WORK TO BE COMPLETED |
Search the data for the string "status" and extract every line where it appears.

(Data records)
*** Begin section ***
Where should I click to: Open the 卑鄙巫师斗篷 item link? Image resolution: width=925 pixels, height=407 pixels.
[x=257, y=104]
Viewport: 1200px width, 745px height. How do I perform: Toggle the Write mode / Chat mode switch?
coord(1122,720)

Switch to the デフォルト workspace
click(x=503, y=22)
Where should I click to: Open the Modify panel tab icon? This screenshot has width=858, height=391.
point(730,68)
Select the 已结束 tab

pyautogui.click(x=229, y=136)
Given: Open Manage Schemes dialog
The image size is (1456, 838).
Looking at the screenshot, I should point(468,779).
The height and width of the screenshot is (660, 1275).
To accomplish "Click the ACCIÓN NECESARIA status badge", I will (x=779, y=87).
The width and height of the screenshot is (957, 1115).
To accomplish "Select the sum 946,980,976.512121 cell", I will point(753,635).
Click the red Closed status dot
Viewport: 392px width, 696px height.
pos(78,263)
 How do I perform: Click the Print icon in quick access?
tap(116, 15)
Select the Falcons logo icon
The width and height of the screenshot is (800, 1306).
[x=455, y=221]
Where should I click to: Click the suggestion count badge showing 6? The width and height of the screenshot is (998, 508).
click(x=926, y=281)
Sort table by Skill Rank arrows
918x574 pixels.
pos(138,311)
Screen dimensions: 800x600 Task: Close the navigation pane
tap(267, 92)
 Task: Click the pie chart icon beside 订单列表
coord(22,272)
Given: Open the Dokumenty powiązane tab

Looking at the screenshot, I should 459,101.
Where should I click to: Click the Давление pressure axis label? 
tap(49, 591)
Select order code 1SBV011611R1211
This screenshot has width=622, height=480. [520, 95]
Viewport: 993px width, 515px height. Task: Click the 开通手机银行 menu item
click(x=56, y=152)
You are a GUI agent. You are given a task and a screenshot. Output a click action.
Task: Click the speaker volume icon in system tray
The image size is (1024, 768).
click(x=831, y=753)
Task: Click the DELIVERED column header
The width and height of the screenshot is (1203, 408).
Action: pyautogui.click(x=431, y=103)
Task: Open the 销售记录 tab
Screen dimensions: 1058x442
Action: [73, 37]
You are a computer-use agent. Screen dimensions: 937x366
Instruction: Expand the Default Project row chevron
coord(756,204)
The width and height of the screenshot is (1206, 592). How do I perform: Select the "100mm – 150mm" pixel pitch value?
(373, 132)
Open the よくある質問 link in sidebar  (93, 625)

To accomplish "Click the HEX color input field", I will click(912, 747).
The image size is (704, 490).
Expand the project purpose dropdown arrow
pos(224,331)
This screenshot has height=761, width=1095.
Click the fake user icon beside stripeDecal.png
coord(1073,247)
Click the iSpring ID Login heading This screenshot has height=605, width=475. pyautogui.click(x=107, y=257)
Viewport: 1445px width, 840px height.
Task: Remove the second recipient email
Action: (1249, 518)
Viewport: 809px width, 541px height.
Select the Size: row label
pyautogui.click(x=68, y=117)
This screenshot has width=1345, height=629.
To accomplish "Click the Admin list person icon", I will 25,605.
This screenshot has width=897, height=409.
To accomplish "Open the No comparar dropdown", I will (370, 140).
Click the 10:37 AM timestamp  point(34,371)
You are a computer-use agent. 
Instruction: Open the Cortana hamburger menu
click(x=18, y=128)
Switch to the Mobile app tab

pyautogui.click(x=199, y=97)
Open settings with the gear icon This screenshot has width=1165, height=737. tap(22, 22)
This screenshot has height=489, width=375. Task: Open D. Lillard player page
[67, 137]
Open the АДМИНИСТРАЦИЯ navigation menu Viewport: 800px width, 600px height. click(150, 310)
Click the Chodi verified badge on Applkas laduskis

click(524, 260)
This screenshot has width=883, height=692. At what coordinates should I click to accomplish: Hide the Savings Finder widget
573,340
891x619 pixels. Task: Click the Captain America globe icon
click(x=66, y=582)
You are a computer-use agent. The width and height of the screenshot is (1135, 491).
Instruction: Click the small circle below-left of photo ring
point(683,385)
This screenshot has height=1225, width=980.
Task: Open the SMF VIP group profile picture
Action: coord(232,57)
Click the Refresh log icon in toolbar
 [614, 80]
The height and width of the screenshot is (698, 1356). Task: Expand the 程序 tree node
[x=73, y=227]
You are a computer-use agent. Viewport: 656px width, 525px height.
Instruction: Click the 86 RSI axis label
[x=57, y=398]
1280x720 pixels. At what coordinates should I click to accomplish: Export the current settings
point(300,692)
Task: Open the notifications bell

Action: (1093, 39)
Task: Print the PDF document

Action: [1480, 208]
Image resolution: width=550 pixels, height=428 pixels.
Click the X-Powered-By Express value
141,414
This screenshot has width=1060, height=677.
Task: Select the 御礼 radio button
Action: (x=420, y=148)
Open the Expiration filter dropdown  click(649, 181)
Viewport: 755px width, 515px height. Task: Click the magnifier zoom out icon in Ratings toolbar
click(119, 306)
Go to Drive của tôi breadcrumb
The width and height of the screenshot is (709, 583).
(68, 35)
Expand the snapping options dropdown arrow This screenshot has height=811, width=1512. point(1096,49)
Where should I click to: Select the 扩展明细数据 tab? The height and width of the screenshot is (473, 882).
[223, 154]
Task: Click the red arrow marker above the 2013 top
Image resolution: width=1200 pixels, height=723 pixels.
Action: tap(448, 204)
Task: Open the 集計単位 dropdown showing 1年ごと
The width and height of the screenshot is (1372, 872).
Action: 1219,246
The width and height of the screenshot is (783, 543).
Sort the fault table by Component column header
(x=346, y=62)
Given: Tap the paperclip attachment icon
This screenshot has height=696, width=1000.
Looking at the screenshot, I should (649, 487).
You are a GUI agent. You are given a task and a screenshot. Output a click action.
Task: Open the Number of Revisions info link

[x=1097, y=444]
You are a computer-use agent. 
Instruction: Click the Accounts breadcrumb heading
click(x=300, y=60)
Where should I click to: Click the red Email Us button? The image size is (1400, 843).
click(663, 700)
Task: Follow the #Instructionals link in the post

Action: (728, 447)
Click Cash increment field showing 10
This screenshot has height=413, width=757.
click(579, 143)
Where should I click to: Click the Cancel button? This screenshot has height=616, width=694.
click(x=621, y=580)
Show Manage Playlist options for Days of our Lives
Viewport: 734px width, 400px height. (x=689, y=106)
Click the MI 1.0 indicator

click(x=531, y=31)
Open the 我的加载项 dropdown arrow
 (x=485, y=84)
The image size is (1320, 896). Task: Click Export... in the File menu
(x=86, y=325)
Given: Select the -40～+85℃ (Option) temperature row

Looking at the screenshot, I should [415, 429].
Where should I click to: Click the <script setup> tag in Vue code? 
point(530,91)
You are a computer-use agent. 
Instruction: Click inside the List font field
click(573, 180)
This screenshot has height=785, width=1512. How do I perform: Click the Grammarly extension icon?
*** End section ***
WRITTEN RESPONSE |
To accomplish "Click the ACCIÓN NECESARIA status badge", I will (x=779, y=87).
Click the red Closed status dot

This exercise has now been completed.